The light uniformity is very good, especially for a huge 85-inch LCD to be. Here there are no signs of bumps or bright spots from the taillight. The black level is also very impressive: Not OLED class, but for LCD screen to be, we are definitely in the top class – on par with Samsung’s 8K screens. When we stress test the screen with challenging test videos, one can glimpse a faint halo effect around bright objects, but it is barely visible during normal TV viewing. The impression we are left with is that the taillight technology Sony has used in the ZG9 is a solid step up from its little brother XG95.

ZG9 also has a very good viewing angle for LCD to be. The image changes little character even when we look at it from a sharp angle, where both color and contrast remain impressive uniform. We did not have Samsung’s 2019 QLED next door to compare, but the Sony flagship was experienced at least as well at this point.

The image processing appears very good. The Sony screen brings out the details and brings out everything in the day, without anything appearing artificially highlighted or exaggerated. The colors are very nuanced, with a wonderful intensity in the light shades. The image processor is also fast enough to avoid lag and “ghosting” effects.

The sum of everything, becomes an image that can definitely bring tears to the eyes of us image enthusiasts. Favorite series from Netflix have hardly looked better, as far as we can remember. Reference clips from Stranger Things in Dolby Vision HDR quality, made it go cold down the back of the undersigned, even though the series has been seen many times. The Sony screen manages to elevate the relatively hard-compressed 4K material, to something more similar to 8K. It’s not as good as native 8K, but definitely a long way off!

Sound quality

Sony ZG9 is equipped with a relatively serious sound system, with speakers on both the top and bottom of the screen. They play via forward-facing “slots” mounted on the top and bottom of the screen. The reason for this is to create a holistic sound image and prevent the sound image from being pulled down. The TV’s speakers can also be used as a center channel in a surround system, powered by an external amplifier. It is also worth mentioning that Sony supports HDMI with eARC, which makes it easy to send audio to a Dolby Atmos-compatible soundboard.
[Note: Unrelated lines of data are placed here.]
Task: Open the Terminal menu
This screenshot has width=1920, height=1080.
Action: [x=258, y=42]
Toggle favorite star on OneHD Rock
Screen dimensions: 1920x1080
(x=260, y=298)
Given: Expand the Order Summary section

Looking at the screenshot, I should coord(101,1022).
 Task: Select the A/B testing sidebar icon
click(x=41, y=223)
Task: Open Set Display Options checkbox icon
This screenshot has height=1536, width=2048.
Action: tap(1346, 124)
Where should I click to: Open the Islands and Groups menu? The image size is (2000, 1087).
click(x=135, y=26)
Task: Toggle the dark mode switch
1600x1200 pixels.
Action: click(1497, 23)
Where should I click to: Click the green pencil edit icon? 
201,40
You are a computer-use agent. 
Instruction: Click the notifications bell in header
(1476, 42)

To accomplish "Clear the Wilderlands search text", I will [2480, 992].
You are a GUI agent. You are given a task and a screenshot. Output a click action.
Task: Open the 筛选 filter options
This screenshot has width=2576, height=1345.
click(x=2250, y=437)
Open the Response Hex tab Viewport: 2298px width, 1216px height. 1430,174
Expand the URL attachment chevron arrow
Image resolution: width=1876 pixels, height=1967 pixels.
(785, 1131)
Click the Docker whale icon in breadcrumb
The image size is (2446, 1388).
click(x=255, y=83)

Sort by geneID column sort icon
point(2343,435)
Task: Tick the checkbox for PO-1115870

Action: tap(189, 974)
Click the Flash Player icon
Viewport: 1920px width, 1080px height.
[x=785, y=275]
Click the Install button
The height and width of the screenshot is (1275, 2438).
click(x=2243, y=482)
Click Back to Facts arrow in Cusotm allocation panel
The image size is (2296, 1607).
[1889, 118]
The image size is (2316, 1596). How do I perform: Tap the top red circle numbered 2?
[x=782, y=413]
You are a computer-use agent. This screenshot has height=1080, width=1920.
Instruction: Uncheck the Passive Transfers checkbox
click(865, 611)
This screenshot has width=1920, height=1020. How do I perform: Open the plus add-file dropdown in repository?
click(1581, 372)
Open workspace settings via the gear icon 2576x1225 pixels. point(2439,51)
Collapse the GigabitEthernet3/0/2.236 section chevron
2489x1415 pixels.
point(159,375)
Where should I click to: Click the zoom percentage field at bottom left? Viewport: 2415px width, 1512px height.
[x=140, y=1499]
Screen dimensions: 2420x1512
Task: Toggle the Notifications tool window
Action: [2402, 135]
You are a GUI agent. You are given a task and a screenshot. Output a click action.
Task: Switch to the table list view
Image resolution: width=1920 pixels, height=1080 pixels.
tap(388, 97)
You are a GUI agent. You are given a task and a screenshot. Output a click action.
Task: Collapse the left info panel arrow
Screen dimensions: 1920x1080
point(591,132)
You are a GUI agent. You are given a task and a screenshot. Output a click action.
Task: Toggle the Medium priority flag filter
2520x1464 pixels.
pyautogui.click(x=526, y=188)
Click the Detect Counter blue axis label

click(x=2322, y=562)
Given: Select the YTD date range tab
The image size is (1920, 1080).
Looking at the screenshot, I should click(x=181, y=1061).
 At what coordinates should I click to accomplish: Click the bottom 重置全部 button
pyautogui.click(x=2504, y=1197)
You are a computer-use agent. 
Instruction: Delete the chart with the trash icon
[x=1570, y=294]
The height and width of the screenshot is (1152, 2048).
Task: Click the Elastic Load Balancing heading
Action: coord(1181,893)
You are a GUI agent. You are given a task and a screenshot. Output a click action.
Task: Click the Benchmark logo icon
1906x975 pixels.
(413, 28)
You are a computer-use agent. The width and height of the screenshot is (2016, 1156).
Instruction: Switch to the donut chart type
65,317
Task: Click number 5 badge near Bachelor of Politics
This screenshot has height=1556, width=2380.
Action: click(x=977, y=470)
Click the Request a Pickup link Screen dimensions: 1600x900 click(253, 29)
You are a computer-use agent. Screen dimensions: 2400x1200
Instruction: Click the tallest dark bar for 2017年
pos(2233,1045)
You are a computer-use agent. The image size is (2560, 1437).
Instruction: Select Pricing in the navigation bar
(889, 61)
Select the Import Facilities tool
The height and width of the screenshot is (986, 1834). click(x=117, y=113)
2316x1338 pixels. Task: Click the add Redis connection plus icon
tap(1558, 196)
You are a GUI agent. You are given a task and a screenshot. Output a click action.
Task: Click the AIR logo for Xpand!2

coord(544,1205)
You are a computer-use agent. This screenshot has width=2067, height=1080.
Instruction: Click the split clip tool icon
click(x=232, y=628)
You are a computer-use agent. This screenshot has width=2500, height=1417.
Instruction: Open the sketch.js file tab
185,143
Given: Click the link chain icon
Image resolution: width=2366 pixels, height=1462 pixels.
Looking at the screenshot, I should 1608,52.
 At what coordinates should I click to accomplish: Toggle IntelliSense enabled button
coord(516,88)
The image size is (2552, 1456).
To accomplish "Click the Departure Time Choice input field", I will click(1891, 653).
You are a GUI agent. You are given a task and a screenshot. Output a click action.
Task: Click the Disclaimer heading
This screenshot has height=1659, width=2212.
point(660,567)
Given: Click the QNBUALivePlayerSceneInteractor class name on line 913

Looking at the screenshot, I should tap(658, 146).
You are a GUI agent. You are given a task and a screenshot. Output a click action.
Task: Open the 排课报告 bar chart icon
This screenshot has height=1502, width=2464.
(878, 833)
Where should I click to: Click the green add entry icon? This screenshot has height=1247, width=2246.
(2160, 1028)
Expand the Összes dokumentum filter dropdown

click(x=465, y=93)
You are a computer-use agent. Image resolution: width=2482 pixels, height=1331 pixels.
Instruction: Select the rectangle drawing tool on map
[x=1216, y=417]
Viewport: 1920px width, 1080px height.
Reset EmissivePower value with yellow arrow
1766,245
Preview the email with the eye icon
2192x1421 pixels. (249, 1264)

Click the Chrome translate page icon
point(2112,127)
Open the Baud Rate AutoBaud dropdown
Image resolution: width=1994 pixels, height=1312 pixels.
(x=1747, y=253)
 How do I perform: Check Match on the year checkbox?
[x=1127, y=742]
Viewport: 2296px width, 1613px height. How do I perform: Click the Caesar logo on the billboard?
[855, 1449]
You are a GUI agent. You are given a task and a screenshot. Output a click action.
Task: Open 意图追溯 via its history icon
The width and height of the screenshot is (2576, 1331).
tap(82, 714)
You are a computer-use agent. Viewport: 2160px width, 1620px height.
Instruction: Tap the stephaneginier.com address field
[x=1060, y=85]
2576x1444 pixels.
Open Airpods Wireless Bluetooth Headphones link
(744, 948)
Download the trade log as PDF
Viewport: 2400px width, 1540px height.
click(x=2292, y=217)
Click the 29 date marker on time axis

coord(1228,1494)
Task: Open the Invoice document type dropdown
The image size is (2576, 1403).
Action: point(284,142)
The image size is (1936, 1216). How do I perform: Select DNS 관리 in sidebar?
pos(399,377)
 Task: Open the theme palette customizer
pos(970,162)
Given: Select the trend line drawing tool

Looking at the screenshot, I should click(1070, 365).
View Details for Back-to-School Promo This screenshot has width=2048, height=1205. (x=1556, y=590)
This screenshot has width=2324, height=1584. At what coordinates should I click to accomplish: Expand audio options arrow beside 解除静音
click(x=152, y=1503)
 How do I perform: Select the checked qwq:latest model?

The built-in speakers in the Sony ZG9 do not support Atmos 3D sound, but still have fresh and resilient sound, significantly clearer and more dynamic than e.g. Samsung Q950R. Here there is a good distinct treble and clear midrange, so you can really hear the sound effects. The bass is not very deep or powerful, but our TV was in a relatively large room, without traction from the back wall. In any case, it is refreshing that Sony has invested some resources in the sound system, which is a must on a real premium model.

Sony KD-85ZG9: Conclusion

Sony’s first 8K TV is definitely a hefty sight. With canonically strong contrast and brightness and color intensity, carbon black level, smooth movements and above all the amount of detail that only true 8K resolution can provide, this will be one of the year’s most impressive TVs so far. Like other 8K monitors, the Sony ZG9 is a bit “ahead of its time” in terms of content access, but it also does a good job of showing different types of TV material from its best side. If you want and can afford a TV in this class, the Sony ZG9 is definitely a TV out of the ordinary. For us “ordinary mortals”, it may have to be with the hope that Sony releases a more sober 65 “or 75” version of the same caliber as the KD-85ZG9!

Sony KD-85 ZG9
High End

We think

The Sony screen looks sparkling lifelike, with a sharpness and contrast that surpasses most we've seen. 8K TV is still a bit ahead of its time. And did we mention the price?